What you need to do: Output the records below word for word, from the line containing "Given: Click the plus icon to add node" through the line containing "Action: point(945,238)", including both of those lines. Leave the pictures out of your answer.

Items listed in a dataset
-*-*-

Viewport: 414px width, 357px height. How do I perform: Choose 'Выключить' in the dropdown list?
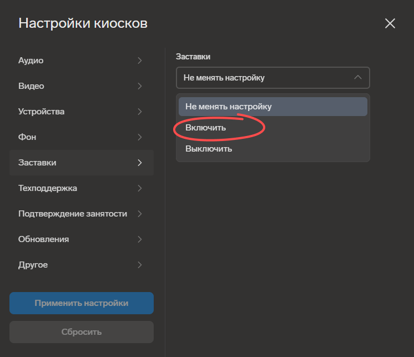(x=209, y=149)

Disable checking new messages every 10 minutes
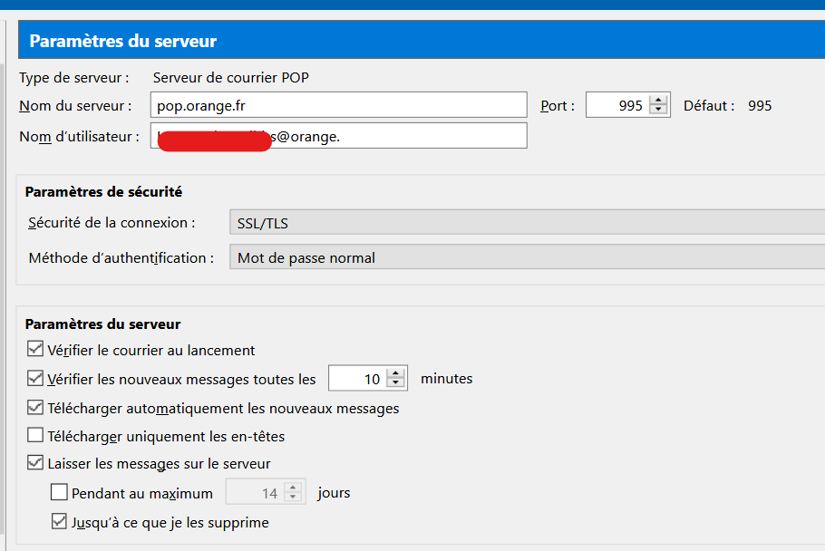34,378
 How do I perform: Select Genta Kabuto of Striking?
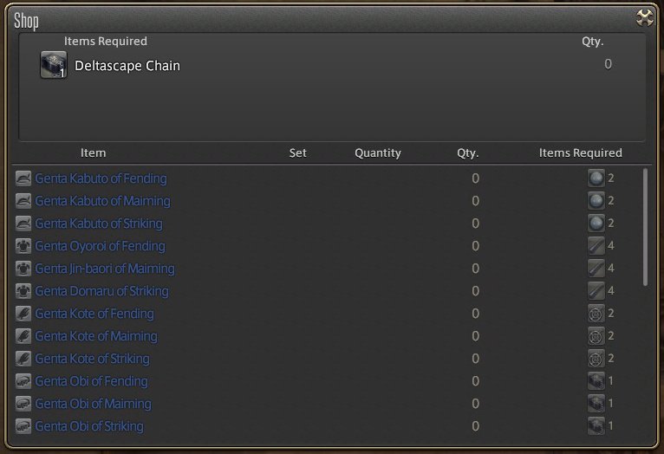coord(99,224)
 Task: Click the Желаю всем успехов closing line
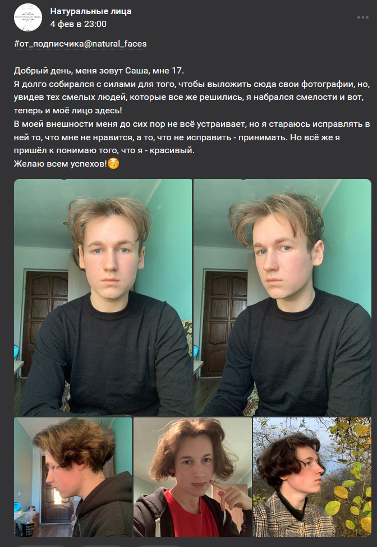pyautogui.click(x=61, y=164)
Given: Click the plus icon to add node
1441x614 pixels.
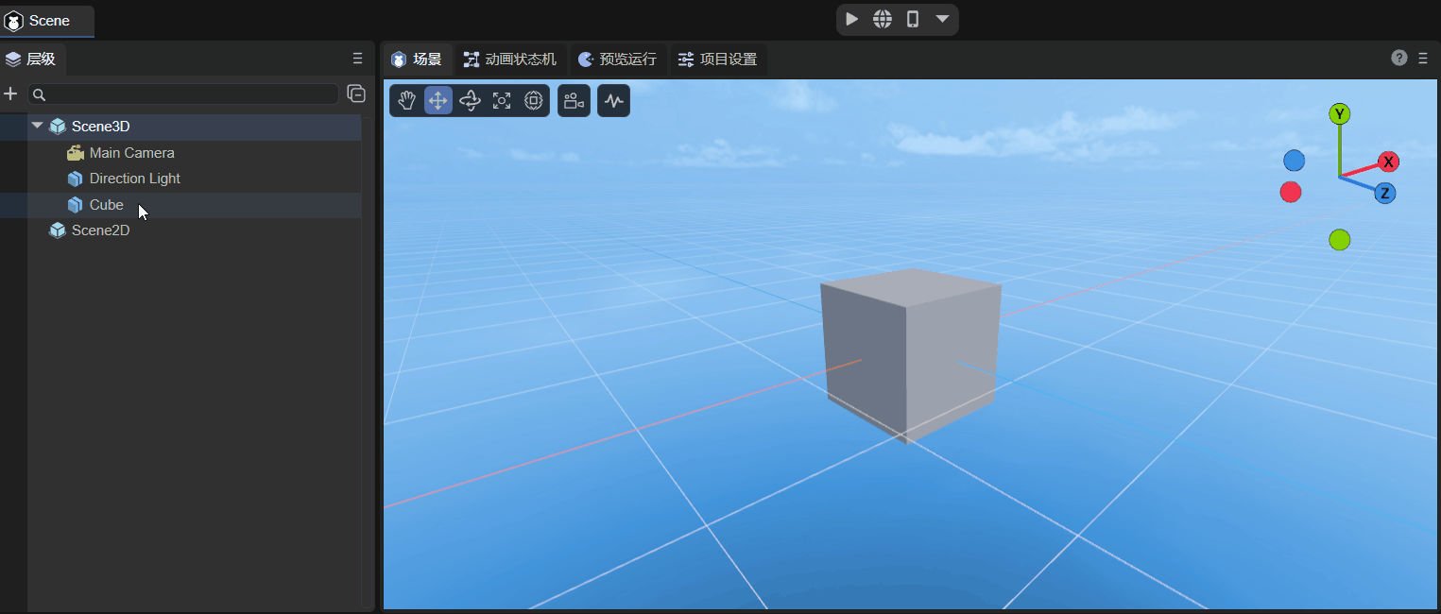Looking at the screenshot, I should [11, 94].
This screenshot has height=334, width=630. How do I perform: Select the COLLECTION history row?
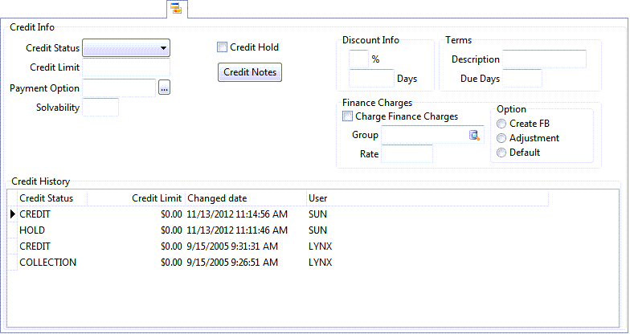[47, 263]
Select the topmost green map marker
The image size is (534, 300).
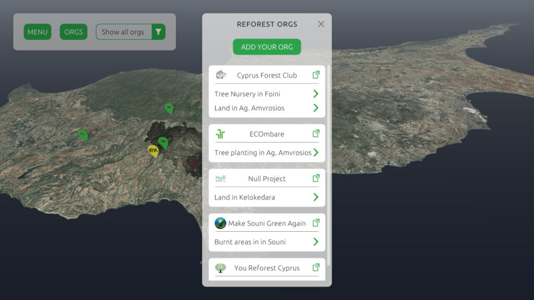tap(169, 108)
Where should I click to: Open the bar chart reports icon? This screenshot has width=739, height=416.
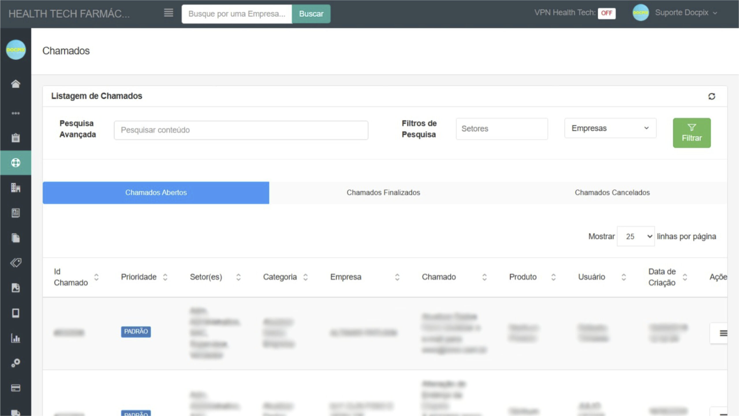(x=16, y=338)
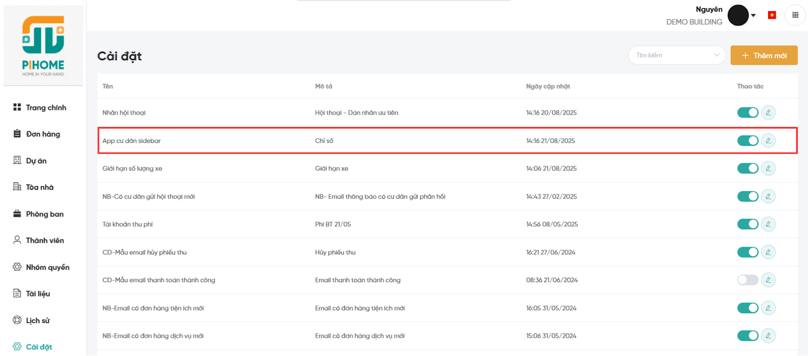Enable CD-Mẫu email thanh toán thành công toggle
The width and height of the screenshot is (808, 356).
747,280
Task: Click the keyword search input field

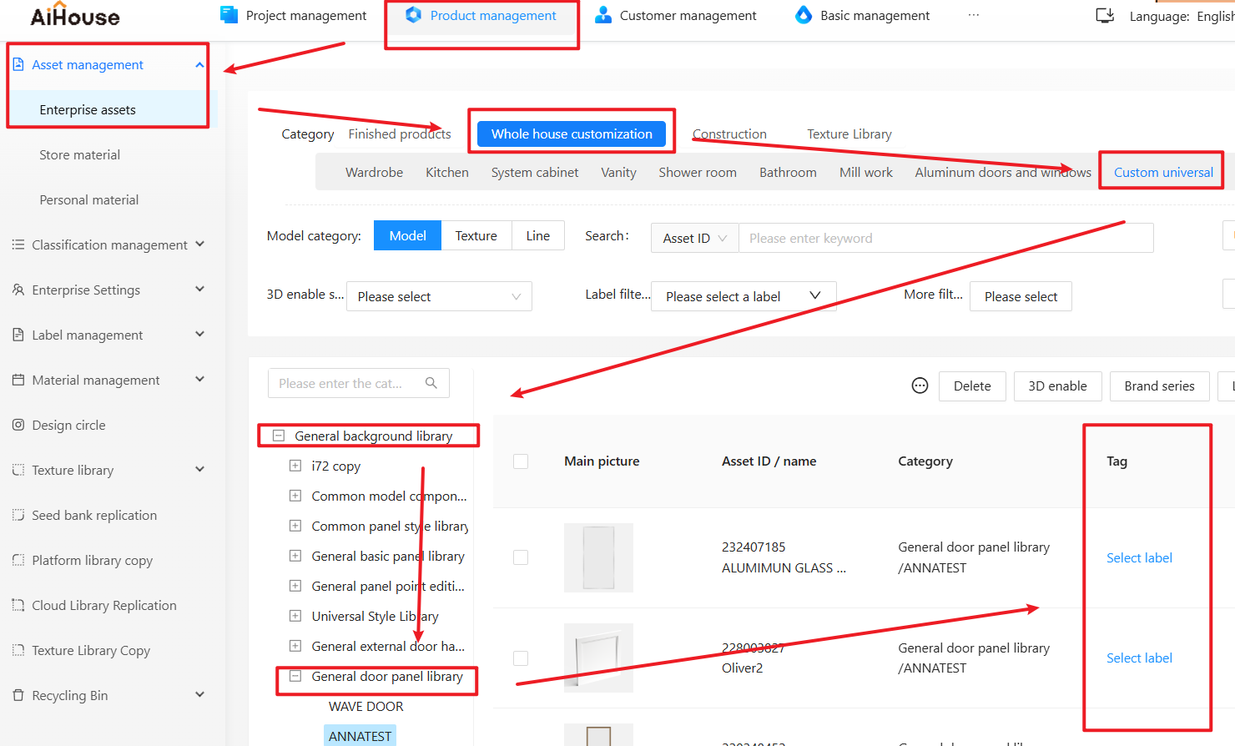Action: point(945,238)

-*-*-

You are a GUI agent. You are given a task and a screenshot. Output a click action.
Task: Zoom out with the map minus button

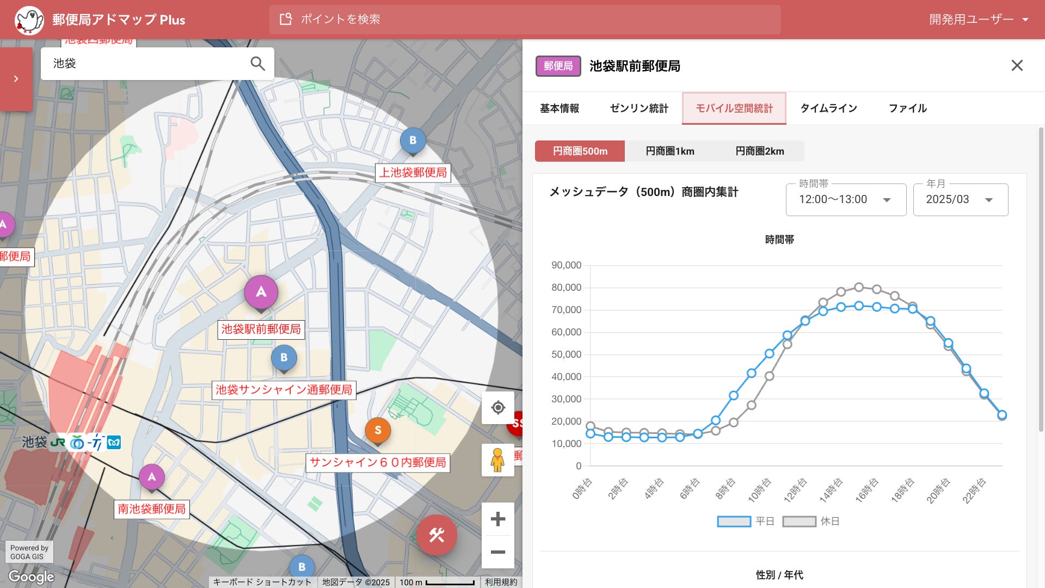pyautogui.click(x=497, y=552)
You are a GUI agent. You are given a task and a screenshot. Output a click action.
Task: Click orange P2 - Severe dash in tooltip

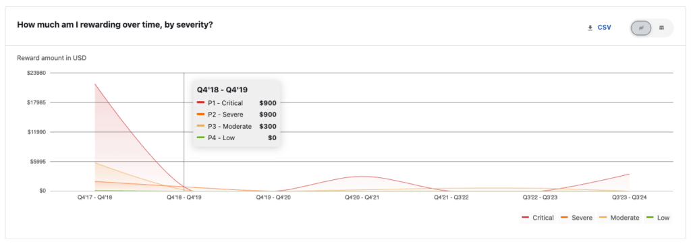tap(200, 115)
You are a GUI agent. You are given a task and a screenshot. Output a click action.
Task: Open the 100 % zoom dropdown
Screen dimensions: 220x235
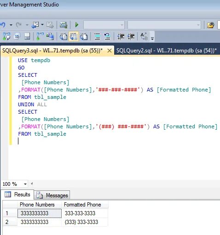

-*-*-

The completed task:
Given: Click the plus icon to add node
1441x614 pixels.
Looking at the screenshot, I should [11, 94].
This screenshot has height=334, width=630. How do I perform: Select the COLLECTION history row?
[47, 263]
Select the topmost green map marker
The image size is (534, 300).
tap(169, 108)
Where should I click to: Open the bar chart reports icon? This screenshot has width=739, height=416.
(x=16, y=338)
Enable CD-Mẫu email thanh toán thành công toggle
The width and height of the screenshot is (808, 356).
747,280
Task: Click the keyword search input field

Action: point(945,238)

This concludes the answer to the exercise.